Not in my district. We use the extra staff as mental health counselors mostly.
Anonymous
Anonymous wrote:
Anonymous wrote:
Anonymous wrote:Then why, with all this great teaching going on in Title 1 schools, is their a persistent diversity gap and SAT scores are in decline in the County? Seriously. The magic happens - despite real efforts I’m sure by some teachers - at cram school (Kumon, Mathnesium, Linda-mood Bell). This seems like a lot of teacher posturing going on. In the end, it is what the Vietnamese call the ‘homework’ table that gets the job done. https://www.google.de/amp/s/www.washingtonpost.com/news/morning-mix/wp/2014/04/08/forget-tiger-moms-asian-american-students-succeed-because-its-expected-say-scholars/%3foutputType=amp


All the teaching of the world is not enough when there are few role models, low expectations, and - the horror!- the g-word???

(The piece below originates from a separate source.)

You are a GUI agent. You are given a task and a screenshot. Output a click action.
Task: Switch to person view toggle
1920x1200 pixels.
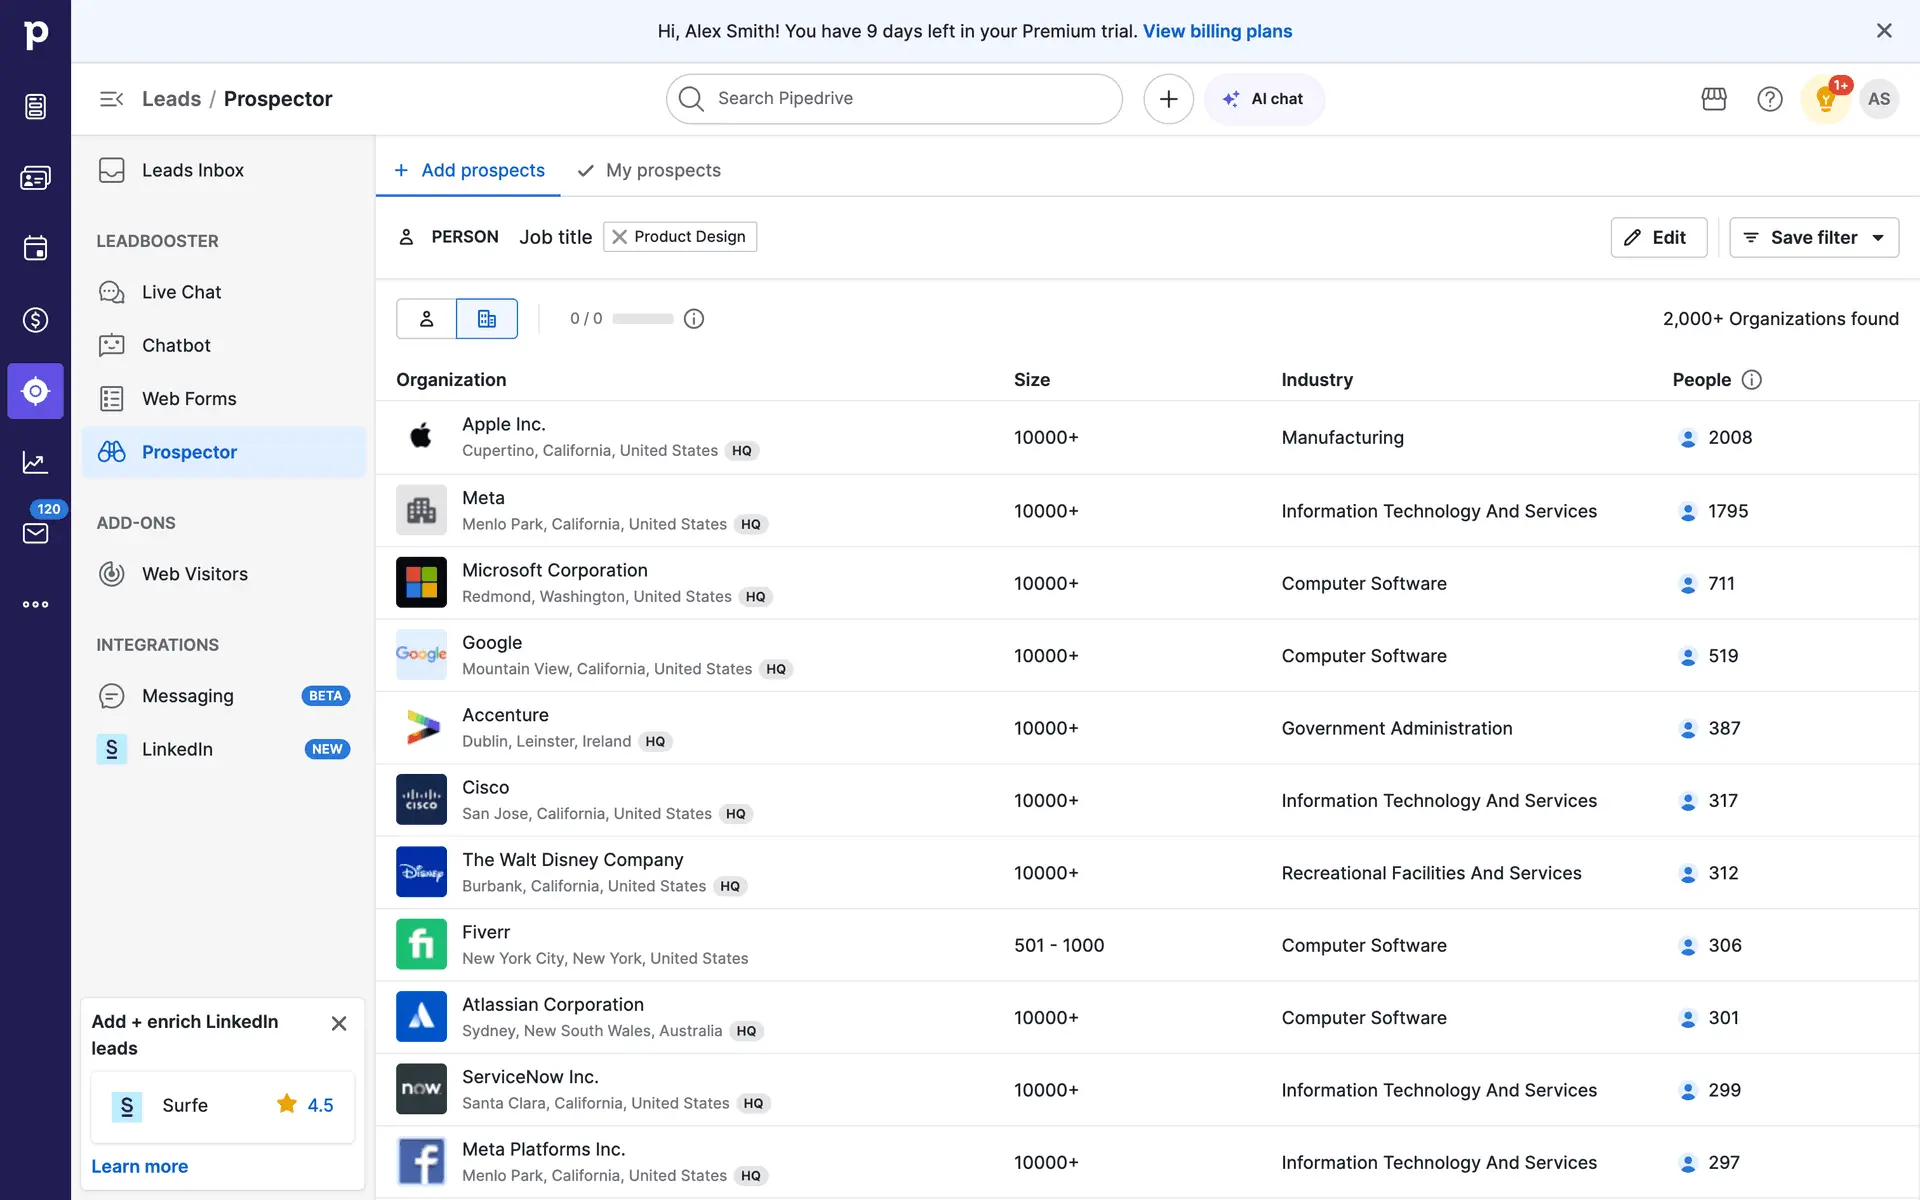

I actually have come to the conclusion that the tests are culturally biased. I was reading an article about academic “skills” v content knowledge. It gave the example of people asked to answer questions after reading or being told a story about a baseball game. It was like “A hit a single to right field, B struck out, C hit a double to left, etc”. The people who could answer the questions best and remember the story and details from the story were the people who knew the most about baseball before reading the story, not the people who were the “best” readers. No test only tests “skills.” They inevitably also test content knowledge that the test makers “expect” to be accessible to kids of that age - generally based on middle class white cultural expectations. Anyway, I’ve been following this for a while, not professionally, and that’s what I’ve come to believe. It’s hidden tests of content knowledge that higher SES kids are getting at home, on trips, on vacation, at camps, etc.


Test designer here- for adults- this is exactly true. The only way to truly control for content knowledge is to make nonsensical logic sorts of tests and that isn’t what they are trying to measure.